- [RECORDS FOR THE TASK]
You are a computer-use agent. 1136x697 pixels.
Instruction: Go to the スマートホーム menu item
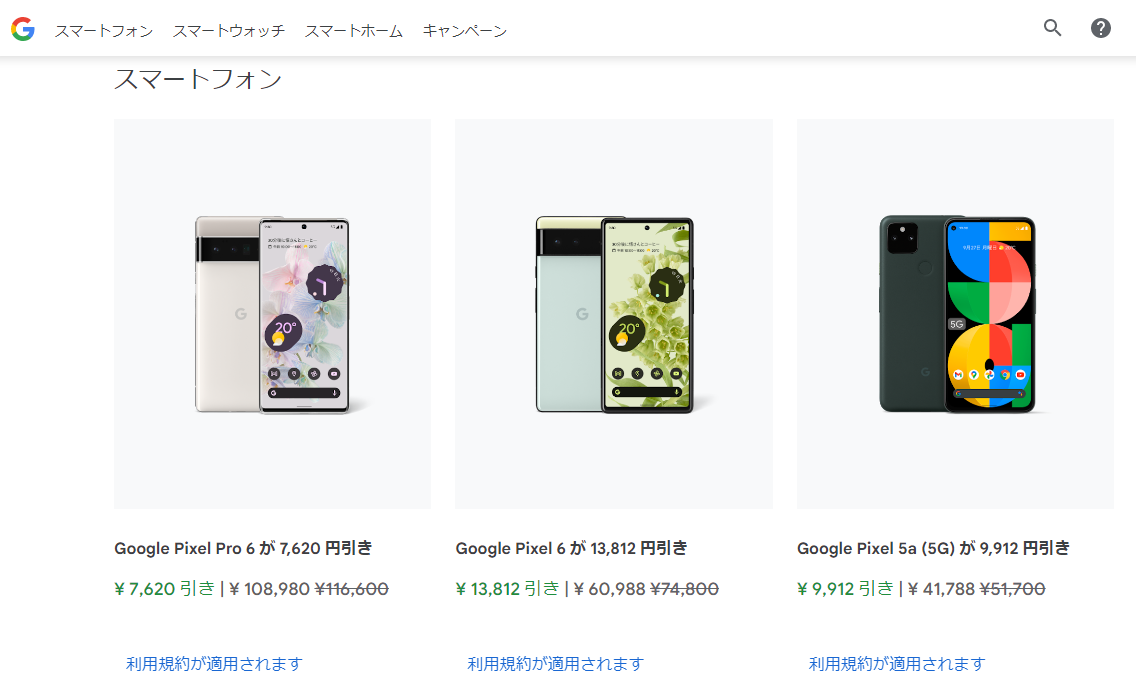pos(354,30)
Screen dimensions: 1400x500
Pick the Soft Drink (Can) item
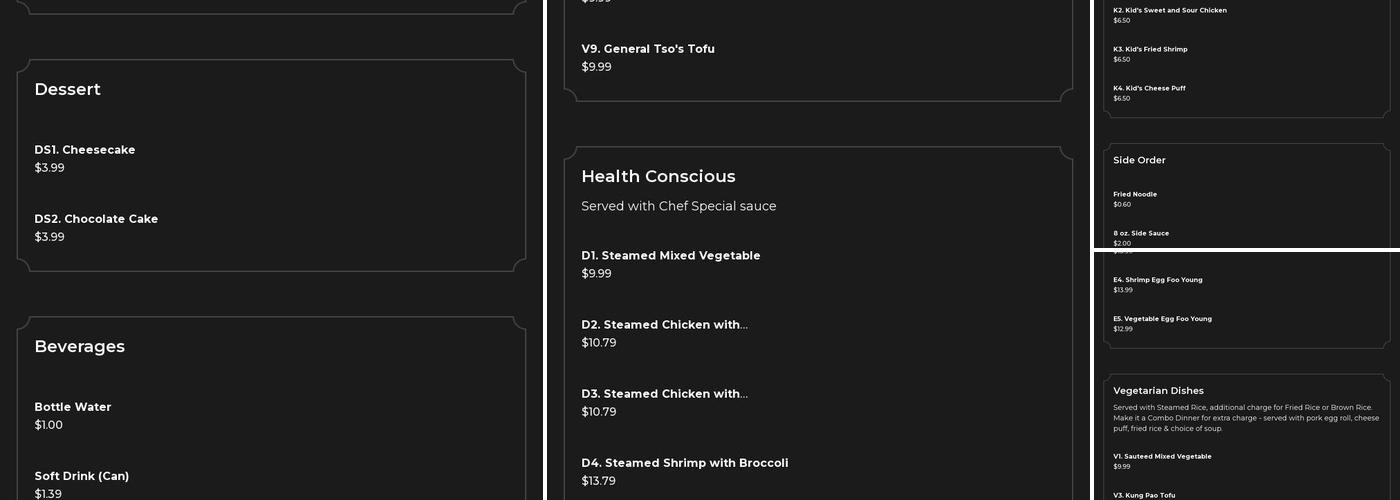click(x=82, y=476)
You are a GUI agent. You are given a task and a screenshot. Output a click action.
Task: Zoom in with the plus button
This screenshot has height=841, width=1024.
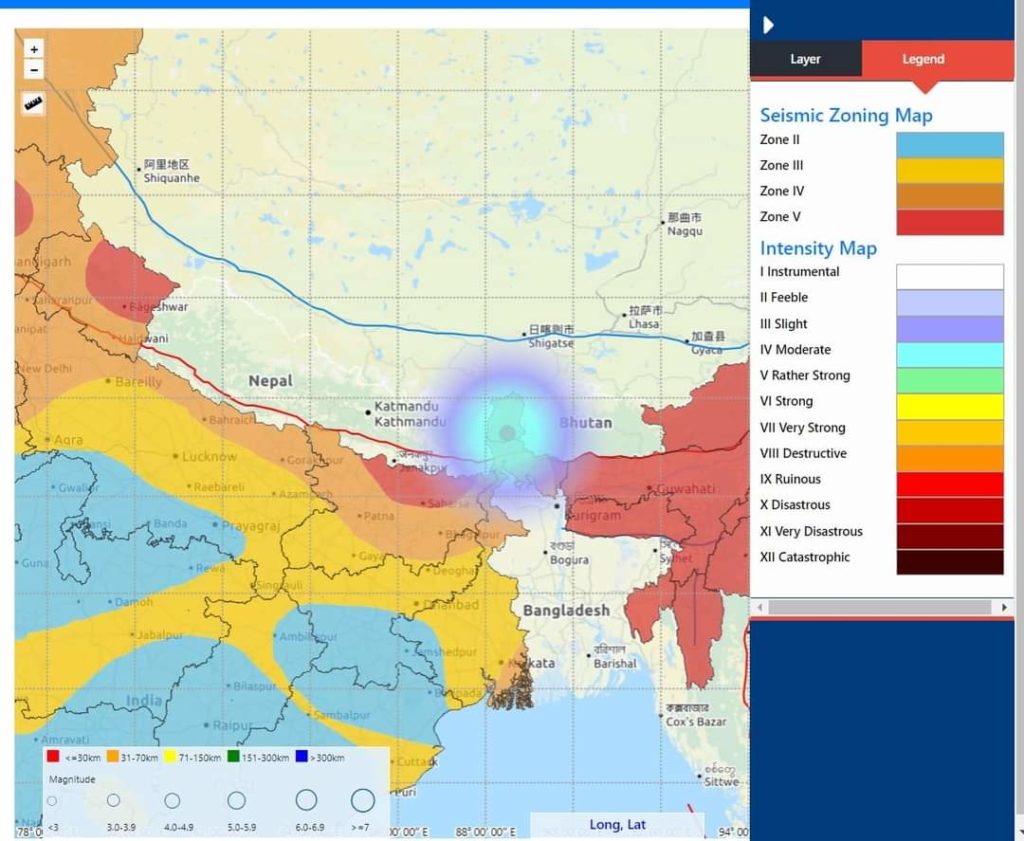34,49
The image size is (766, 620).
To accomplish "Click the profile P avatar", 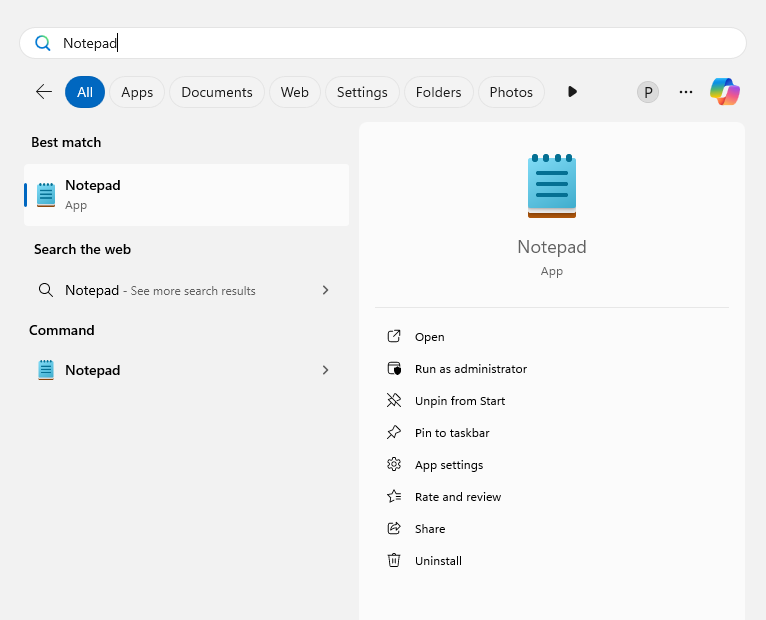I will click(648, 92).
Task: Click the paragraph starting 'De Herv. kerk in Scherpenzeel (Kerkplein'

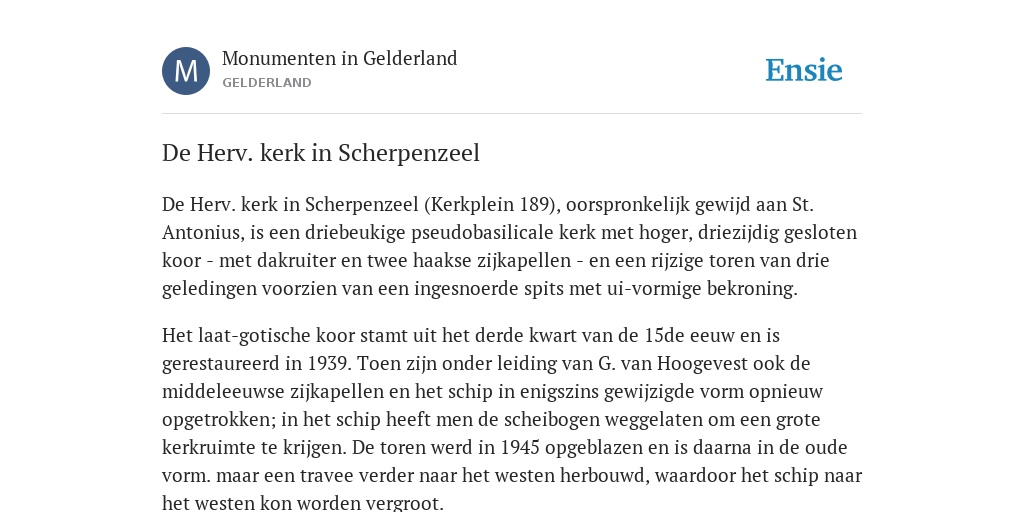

- [WORK INSTRUCTIONS] The line containing "You are a GUI" marks the end: retype every line from the first one in the listing up to and including it, without pictures.

- [FINAL ANSWER]
You are a computer-use agent. 1136x697 pixels.
Instruction: Go to the スマートホーム menu item
pos(354,30)
Screen dimensions: 1400x500
Pick the Soft Drink (Can) item
click(x=82, y=476)
You are a GUI agent. You are given a task and a screenshot. Output a click action.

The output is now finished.